Updated: Mar 5, 2021

In the past few years you have probably read and heard many things about the dysfunctional family. A juvenile does something contrary to the law. It is said that he came from a dysfunctional family. A young adult commits a heinous crime and it is argued in court that he is the product of a dysfunctional family. Many situations of all types, school problems with misbehavior, welfare cases where support is given, runaways, drug and alcohol addiction, all are attributed to the dysfunctional family. I have no argument with all of that reasoning even though good families sometimes have disappointing failures.

I do recognize that with all of the talk about the dysfunctional family, we do not see a lot of printed material about the functional family. If I do not want my family to be a dysfunctional family, how can I produce a functional family? I believe that the word of God can guide us to a thorough understanding of what is needed in a functional family. I would like to share my understanding of what it takes to develop a functional family.

In a functional family there is a need for authority. Recognizing that all authority is not good, it is still important that we understand the need and the importance of authority in the home.

I remember an old story about a discussion between two people about why they couldn't get along. One of them used the example about a team of horses and how they pulled together, when the other one said, "Yes, but they only have one tongue between them." To push that a little further than it truly allows, I would like to say that in a home it is important to be unified around a central authority. It gives a sense of comfort to have someone leading the way, setting the boundaries, giving instruction, supporting good decisions, discussing parameters and the consequences of good and bad behavior. If there is someone in the home that can provide that kind of leadership the whole world will profit from it.

We need to consider several things from the Bible that should give us some help in understanding how a functional family should relate. The first scripture I would use is in I Corinthians 11:11-12. I like the way it is given in The Living Bible. "But remember that in God’s plan men and women need each other. For although the first woman came out of man, all men have been from women ever since, and both men and women come from God their Creator."

For anyone who has trouble with that concept, you must realize that every philosophy of life has a basic foundation. Whatever philosophy you accept, you must know that in the foundation of that philosophy is a leap of faith. No man has all knowledge in himself. For those who have problems accepting God and His only begotten Son, Jesus Christ, there is a poem written by an unknown poet that says;

"A lot of people say they don't believe in God.

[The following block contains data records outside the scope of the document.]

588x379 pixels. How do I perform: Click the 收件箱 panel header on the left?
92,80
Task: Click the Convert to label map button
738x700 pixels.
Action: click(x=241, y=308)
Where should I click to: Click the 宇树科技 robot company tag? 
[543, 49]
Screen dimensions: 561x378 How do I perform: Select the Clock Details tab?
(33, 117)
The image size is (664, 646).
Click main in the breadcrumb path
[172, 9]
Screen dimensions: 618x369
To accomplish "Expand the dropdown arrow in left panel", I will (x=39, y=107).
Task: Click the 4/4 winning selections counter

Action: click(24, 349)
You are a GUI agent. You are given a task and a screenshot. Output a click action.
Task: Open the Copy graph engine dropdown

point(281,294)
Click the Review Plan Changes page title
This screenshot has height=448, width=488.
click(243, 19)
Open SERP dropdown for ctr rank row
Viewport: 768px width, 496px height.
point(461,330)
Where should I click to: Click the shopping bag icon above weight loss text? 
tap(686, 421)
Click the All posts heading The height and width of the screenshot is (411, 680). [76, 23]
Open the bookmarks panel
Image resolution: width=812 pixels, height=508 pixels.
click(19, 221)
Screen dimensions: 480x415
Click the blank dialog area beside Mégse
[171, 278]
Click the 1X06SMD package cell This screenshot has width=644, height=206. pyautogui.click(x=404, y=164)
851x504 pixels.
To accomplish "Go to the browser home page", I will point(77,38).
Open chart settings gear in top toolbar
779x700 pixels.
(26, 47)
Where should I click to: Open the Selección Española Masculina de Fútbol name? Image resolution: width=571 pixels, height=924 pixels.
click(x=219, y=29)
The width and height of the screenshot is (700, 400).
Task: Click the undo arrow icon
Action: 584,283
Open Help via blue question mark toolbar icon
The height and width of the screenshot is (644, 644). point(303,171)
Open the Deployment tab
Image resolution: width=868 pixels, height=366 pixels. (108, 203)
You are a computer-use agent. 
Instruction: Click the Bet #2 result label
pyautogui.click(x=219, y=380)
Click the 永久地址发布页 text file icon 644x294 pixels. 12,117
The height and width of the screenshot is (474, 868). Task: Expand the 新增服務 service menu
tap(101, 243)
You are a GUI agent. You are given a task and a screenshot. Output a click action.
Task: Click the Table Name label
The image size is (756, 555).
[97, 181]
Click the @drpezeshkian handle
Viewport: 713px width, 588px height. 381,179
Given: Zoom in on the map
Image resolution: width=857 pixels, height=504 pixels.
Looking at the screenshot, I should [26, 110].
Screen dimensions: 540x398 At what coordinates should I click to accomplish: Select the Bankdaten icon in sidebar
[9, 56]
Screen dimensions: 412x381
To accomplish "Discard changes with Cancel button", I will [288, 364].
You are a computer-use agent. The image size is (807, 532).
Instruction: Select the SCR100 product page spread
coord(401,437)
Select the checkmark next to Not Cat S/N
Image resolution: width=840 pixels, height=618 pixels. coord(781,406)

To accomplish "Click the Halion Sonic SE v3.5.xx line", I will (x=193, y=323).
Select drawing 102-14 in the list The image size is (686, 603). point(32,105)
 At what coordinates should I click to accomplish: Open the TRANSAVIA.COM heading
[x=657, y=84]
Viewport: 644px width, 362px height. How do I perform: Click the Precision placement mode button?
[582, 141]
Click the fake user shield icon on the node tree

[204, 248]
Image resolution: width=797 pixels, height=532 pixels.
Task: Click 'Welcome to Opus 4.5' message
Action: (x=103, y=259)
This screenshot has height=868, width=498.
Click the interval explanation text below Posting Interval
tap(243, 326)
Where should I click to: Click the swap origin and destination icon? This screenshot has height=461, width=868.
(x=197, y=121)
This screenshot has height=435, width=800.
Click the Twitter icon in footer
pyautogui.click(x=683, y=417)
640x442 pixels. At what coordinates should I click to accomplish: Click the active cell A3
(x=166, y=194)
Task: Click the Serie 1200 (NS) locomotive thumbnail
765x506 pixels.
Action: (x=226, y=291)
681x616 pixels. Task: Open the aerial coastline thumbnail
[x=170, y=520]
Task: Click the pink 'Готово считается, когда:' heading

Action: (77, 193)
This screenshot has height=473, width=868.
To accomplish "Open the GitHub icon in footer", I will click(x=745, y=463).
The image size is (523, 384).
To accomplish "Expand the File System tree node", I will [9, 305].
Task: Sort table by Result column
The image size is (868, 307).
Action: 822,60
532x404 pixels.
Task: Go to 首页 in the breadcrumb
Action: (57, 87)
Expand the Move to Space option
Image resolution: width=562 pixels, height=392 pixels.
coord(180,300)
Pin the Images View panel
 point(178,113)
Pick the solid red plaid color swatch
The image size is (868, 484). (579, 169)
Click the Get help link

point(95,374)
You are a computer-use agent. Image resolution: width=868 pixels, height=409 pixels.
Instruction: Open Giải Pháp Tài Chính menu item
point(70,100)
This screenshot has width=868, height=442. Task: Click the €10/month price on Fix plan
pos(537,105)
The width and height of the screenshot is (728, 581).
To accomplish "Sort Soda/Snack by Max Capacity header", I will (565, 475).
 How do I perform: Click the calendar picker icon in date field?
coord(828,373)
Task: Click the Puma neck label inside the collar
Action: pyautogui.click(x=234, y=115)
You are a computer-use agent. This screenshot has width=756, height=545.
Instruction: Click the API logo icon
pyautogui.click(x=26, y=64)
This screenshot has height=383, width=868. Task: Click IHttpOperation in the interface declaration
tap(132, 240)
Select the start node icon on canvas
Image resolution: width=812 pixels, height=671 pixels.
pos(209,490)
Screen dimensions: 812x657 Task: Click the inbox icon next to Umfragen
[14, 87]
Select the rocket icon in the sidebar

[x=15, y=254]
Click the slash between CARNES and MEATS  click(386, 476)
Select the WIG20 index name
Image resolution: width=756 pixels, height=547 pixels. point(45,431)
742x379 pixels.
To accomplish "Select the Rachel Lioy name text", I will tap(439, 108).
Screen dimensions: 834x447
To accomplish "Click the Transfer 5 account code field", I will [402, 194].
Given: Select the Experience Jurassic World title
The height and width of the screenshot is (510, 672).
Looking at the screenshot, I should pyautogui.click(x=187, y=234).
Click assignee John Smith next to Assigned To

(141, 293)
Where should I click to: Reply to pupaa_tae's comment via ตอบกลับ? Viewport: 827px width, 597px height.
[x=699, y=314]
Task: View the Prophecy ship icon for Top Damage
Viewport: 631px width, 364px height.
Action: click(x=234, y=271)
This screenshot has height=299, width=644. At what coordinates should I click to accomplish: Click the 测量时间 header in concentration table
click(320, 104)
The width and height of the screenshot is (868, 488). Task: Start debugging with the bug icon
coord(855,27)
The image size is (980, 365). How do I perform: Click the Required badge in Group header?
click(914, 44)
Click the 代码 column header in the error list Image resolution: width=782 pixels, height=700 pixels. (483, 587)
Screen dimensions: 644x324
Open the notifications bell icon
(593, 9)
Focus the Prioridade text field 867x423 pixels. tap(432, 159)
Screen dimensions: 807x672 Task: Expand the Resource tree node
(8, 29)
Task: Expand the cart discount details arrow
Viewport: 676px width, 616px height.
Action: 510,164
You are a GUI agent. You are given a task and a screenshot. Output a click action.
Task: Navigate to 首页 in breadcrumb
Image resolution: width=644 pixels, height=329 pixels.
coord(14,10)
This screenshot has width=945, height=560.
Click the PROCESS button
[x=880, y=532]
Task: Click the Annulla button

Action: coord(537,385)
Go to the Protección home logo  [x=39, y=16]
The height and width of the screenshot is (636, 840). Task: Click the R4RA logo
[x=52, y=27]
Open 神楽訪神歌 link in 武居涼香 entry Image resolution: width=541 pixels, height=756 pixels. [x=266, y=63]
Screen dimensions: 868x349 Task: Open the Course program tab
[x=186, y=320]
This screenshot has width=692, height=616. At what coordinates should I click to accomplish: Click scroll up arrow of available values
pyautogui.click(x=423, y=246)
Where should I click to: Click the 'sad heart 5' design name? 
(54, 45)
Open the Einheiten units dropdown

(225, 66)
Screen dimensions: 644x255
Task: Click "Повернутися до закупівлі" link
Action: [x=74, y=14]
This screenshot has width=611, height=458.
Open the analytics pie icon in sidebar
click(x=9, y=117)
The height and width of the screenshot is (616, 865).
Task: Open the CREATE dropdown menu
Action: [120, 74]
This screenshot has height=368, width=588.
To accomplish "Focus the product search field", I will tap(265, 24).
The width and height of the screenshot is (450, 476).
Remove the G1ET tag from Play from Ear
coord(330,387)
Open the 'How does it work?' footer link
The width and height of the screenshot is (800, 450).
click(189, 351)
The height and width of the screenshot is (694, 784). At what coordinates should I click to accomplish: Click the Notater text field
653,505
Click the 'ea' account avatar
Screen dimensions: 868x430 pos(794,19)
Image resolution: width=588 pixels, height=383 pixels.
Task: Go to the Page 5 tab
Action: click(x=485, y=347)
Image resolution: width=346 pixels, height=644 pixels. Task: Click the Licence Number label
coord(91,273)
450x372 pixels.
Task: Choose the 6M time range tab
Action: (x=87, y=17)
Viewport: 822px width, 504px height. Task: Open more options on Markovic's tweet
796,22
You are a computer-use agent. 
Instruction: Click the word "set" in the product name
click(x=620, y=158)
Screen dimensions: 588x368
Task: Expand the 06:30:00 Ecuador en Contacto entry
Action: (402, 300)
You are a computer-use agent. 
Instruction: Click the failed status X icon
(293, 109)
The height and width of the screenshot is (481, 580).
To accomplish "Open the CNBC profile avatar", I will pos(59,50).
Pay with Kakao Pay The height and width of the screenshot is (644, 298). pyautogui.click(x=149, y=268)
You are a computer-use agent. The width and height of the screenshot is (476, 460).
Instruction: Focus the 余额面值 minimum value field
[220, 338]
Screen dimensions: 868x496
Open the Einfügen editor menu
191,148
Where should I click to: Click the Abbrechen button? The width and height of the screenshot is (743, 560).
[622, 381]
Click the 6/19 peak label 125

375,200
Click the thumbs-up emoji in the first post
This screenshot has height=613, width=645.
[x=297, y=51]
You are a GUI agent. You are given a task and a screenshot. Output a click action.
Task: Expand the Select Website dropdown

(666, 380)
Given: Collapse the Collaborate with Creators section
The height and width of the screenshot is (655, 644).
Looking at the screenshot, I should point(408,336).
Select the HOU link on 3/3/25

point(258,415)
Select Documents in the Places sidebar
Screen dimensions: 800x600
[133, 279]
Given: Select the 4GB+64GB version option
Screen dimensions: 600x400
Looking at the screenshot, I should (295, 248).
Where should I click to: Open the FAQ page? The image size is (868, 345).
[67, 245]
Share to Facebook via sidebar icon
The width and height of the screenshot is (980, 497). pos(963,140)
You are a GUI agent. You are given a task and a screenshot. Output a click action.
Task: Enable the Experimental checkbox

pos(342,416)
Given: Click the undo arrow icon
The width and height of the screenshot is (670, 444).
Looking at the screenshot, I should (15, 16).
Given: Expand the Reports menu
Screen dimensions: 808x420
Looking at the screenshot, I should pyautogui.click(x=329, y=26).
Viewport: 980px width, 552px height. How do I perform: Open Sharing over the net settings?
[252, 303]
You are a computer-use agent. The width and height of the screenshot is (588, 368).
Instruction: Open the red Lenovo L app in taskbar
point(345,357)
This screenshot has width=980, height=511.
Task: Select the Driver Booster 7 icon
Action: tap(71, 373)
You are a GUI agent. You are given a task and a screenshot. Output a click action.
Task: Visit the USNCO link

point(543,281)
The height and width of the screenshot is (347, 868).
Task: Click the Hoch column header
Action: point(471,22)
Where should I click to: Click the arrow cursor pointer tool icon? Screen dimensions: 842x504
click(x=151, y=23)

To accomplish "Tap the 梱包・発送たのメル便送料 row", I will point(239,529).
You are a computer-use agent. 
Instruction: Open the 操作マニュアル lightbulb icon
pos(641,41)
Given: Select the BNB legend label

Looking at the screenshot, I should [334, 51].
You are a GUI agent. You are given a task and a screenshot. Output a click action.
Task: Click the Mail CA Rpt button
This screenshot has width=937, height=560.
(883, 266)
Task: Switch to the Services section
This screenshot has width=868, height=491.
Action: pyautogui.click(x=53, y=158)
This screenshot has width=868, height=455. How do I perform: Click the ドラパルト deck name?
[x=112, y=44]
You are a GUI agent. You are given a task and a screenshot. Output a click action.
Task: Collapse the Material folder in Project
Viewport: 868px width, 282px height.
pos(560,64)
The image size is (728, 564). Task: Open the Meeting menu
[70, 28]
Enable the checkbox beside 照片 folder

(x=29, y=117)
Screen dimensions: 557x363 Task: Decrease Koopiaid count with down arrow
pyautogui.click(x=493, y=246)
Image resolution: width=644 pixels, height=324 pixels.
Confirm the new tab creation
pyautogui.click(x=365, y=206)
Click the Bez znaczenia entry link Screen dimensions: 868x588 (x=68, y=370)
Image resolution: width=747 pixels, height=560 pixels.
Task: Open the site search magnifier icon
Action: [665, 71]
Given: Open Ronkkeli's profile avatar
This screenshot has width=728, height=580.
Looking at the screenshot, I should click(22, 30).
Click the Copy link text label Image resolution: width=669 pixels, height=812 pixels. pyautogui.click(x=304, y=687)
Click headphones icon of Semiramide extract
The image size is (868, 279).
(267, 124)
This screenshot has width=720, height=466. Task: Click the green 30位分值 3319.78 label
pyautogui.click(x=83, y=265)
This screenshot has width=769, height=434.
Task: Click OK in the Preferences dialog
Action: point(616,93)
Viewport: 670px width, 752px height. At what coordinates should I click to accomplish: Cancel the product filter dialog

They don't believe in anything unless they can see it.

Look, friend, you can't see the electricity

In that high tension wire up yonder,

But I dare you to touch it.

No, you can't see the electricity,

But you can see the light."

God's word provides light for all of those who have a heart to listen to it. Men and women need one another. That is the basis of the family. The human family has developed the most complex association of relationships in the whole universe. Many other varieties of living creatures have family relationships but none more complex than the human family. If the human family is going to function properly they are going to need to follow the basic guidelines of the Creator. The first concept is that men and women need one another. If the family involved only a sexual relationship and that was the end of the need, family life would never develop.

Men and women need one another in every area of life. They become stabilizing forces for one another in the mystifying experiences of life. Their relationship can provide warmth and comfort and strength that both of them need. Two, united together, are much stronger that one individual by himself.

Compatibility in marriage is a key factor, not just in sexual activities, but stretching through all areas of life. Ideally that compatibility includes spiritual, emotional, social, intellectual, financial, and visionary ideas. Very few of us, if any, can boast of all of those factors working perfectly in our marriage, but we should have enough similarities to give that marriage hope. This to me is one of the greatest reasons why young people should wait for marriage to have sex.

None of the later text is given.